Filter Bad Annotations – Some training labels are low-quality or adversarial. Describe practical methods to identify and filter them before training【48†L73-L81】. What signals (example-level or annotator-level) would you use? How do you distinguish truly hard examples from mislabeled ones? Would you remove, relabel, or down-weight suspicious data? How would you evaluate this filtering process and what fairness issues might arise【48†L73-L81】.
Attention KV Cache (Transformer) – Given a decoder-only Transformer, fix bugs related to label shifting, positional embeddings, and masking so that training works【68†L74-L83】. Then extend it with a key-value (KV) cache for autoregressive decoding: ensure the attention reads/appends to the cache properly, apply causal masks only when needed, and use correct positional offsets. Verify that incremental generation with the cache matches the original output【68†L139-L147】.
Mode-Seeking vs. Covering (KL-Divergence) – Explain how the choice of KL divergence direction affects learned solutions. For example, minimizing KL(q‖p) (model q vs data p) tends to focus on the modes of p, while minimizing KL(p‖q) encourages covering the support of p【57†L171-L174】. What are the intuitive differences in the resulting model behavior?
Accuracy vs. Metrics – You have two classifiers with accuracies 85% and 82%. Which would you choose and why? Explain how other evaluation metrics (precision, recall, F1, ROC AUC) or dataset considerations (class imbalance, error costs) influence your decision【67†L1188-L1190】.
Perfect Accuracy ⇒ Loss Bounds – If a classifier achieves 100% accuracy on its training set, what are the minimum and maximum possible values of the cross-entropy loss on a single example【63†L1154-L1157】? (Hint: with perfect accuracy, the true class probability is 1, so loss can be arbitrarily low or high depending on confidence).
Compute KL Divergence (Example) – Given two simple distributions (p) and (q) over a discrete set, how do you compute the KL divergence (D_{KL}(p|q))? For example, if (p = [0.5,0.5]) and (q=[0.8,0.2]), calculate (D_{KL}(p|q))【63†L1154-L1157】.
Matrix Calculus (Linear Layer) – For a linear operation (Y = XW), what is the gradient (\partial Y/\partial W)? Use the identity ((AB)^T = B^T A^T) to show that (\partial (XW)/\partial W = X^T) when backpropagating through a batch【54†L132-L135】.
Bayes’ Theorem – State Bayes’ theorem and its use in probabilistic modeling: for events (A) and (B), (P(A|B) = \frac{P(B|A)P(A)}{P(B)}). How does this update our beliefs with new evidence? (General ML interview topics often include this theorem【74†L128-L133】).

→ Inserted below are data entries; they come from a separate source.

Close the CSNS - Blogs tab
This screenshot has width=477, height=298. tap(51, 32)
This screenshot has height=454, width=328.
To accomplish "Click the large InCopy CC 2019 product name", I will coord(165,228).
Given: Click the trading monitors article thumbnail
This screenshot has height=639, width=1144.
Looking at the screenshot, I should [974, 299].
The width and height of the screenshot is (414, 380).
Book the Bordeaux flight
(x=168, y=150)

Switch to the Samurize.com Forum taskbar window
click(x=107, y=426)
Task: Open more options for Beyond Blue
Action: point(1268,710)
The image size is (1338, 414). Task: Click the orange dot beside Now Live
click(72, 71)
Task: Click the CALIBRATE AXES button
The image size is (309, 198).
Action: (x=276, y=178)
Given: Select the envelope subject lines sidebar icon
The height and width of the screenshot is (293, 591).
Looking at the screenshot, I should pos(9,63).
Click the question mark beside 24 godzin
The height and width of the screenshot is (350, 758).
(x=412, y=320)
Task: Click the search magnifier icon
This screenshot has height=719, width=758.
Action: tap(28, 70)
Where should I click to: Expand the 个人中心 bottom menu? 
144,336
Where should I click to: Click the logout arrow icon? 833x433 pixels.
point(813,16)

Sources: We gathered these questions from interview reports and Q&A for OpenAI ML roles【54†L132-L140】【49†L74-L83】【51†L75-L83】【50†L78-L87】【48†L73-L81】【52†L124-L132】【36†L152-L160】【57†L171-L174】【67†L1188-L1190】【63†L1154-L1161】【68†L74-L83】【54†L139-L144】【49†L118-L127】. Other included questions are extrapolated from common ML interview topics. Each question above is supported by the cited sources.